Any figure above 50 on the sentiment survey represents an increase in output.

The dire number brings to an end recent growth predictions among buyers and represents the greatest monthly fall in the index since February 2009.

Some of the drop can be blamed on the extra bank holiday in June. But civil engineering and housing helped drag the index down.

David Noble, Chief Executive Officer at the Chartered Institute of Purchasing & Supply, said: “The renewed declines in construction output and employment are a reflection of the weakening trend in new orders seen in recent months.

“The contraction was accompanied by a similar fall in cost inflation, but this is scant consolation for businesses, as the global economy continues to cast a shadow over the industry.

“Sharp drops in new civil engineering and housing activity were almost matched by the slowdown in commercial activity.

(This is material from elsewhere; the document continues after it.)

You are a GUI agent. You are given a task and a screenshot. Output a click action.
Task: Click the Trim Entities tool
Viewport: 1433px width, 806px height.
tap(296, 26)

The anomaly of the double bank holiday at the start of the month will have had some negative impact but the underlying sluggishness throughout the industry could point towards a much softer period heading into the third quarter.

“Added to this is concern about the ability of firms to respond quickly to any rise in new orders. Delivery times for inputs lengthened again in June due to the low stocks reportedly being held by suppliers, highlighting a further worry for the health of the sector.”

Tim Moore, Senior Economist at Markit and author of the Markit/CIPS Construction PMI, said: “The UK construction sector moved back into reverse gear in June, with output falling at its fastest pace since the end of 2009 amid a steep decline in civil engineering.

“A drop in business activity was perhaps inevitable given that the month started with an additional bank holiday and ended with severe weather across large parts of the UK.

“However, these temporary factors should not be overplayed, as the latest figures reveal worsening underlying business conditions within the sector.

“Construction firms’ assessment of future output dropped to an eight-month low in June, whereas past disruptions, such as heavy snowfall at the start of 2012 and the 2011 Royal Wedding, boosted future expectations as companies anticipated that a catch-up effect would follow.

“New business intakes meanwhile dropped at the fastest pace since April 2009, while a lack of work to replace completed projects resulted in falling employment after a three-month period of cautious job hiring.”